My husband and I have very different learning styles.  My husband doesn’t enjoy or glean much from written material, but easily absorbs information from books on tape.  Depending on the type of work he is doing, he is able to work with background noise or music.  He is also fully immersed in doing everything electronically, such as scheduling meetings and keeping up his contact list.  I, on the other hand, read books every chance I get.  If I am concentrating on meeting a deadline or finishing a project, it is very detrimental to me (and my project) if I am disturbed.  I also need to physically write down to-do lists and appointments with a good old-fashioned pen and paper, and can most often remember what I wrote by calling up the visual of it in my mind.  As our two young boys grow, it will be interesting to see which learning styles or combinations of styles will be their strengths.

Understanding your child’s learning style can be integral to help you understand your child better, as well as help teach them skills they can use for success in school and future work.   On the website www.schoolfamily.com, Emily Graham wrote an article entitled “What Is Your Child’s Learning Style?”that explores three basic learning styles: auditory, kinesthetic, and visual.  In this article, the author suggests that you pay attention to the things your child does while studying.  For example, if they constantly squirm and fidget while doing math homework, they may be doing it because that’s what they need to do to make the learning work for them.
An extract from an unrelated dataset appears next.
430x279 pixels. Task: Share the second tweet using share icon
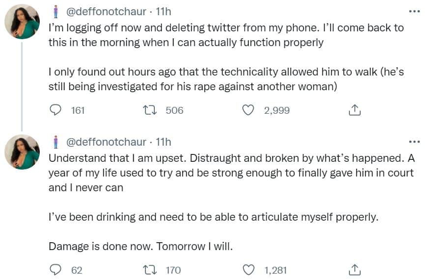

Although educators have been aware for quite some time that learning is not one-dimensional, nor the same for every child, knowledge about learning styles and how to adapt lessons in the classroom are still evolving.  In the article, “Children’s Learning Styles” by Pam Wynne Fellers, the author spoke with teacher June Griswold for suggestions regarding your child’s learning styles.  Ms. Griswold “believes that identifying learning styles and adapting lessons can motivate students and eliminate unfair labeling.”  Ms. Griswold groups learning styles into four major categories: spatial visual, kinetic/movement, language-oriented, and logical/analytical.  She provides a description and motivating tips for each category, and also notes that children can use a mixture of these categories, or show dominance in one particular category.   Ms. Griswold also recommends two books for additional reference: “Awakening Your Child’s Natural Genius” and “In Their Own Way,” both by Thomas Armstrong.

Once you’ve identified your child’s primary learning style, let your child’s teacher(s) know what kinds of approaches help him or her learn the best.  It is also good to keep in mind that these learning styles are not concrete.  Your child’s preferred learning style may change as they age, or depending on what task they are doing.  Additionally, helping your child to learn using multiple learning styles results in a more well-balanced student.

Do you want to know more about identifying your child’s learning style, and get additional tips to work with their particular style?  The Kidtelligent Assessment can help!  Find out more about the Kidtelligent assessment at www.kidtelligent.com, and make sure to follow us on Facebook at www.facebook.com/Kidtelligent.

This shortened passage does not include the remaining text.